La cuisine interne dessert l’image extérieure du pays
Pour revenir à l’entretien entre Mechichi et Sherman, «le secrétaire d’Etat tunisien aux Affaires étrangères aurait dû y être présent», estime notre ancien diplomate déjà cité. «Cela aurait permis au ministère des Affaires étrangères, principal responsable de la coordination du dossier diplomatique et le porte-voix de l’Etat tunisien au plan international, d’y être directement impliqué et de publier, à l’issue de l’entretien, un communiqué officiel sur sa teneur et éviter ainsi toutes les interprétations d’où qu’elles viennent et quelque qu’en soit la nature», ajoute-t-il.
Notre interlocuteur fait allusion ici, entre autres, à Radwan Masmoudi, fondateur, en 1999 à Washington, du Centre pour l’étude de l’islam et de la démocratie, un proche du parti islamiste Ennahdha auquel il fait le lobbying auprès de l’administration américaine qui, faut-il le rappeler, finance les activités de son centre.
Au lendemain de l’entretien Mechichi-Sherman, ce dernier s’est fendu d’un post Facebook où il a affirmé que le gouvernement des Etats-Unis fait pression, notamment sur le président Saïed, qui s’y oppose, pour faire accélérer la mise en place de la Cour constitutionnelle, laissant ainsi planer un doute sur la véritable teneur de cet entretien et même sur la position de Washington vis-à-vis des conflits politiques internes en Tunisie.
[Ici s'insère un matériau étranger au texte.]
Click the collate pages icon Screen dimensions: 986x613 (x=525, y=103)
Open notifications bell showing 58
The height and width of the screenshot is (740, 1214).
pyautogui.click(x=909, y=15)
On peut sérieusement penser que M. Méchichi, dont l’allégeance à Ennahdha est de notoriété publique, a fait exprès de laisser le ministère des Affaires étrangères «hors-jeu» et, à travers lui, la présidence de la république. Cela, on l’imagine, dégrade encore davantage le rang de notre pays aux yeux de la communauté internationale.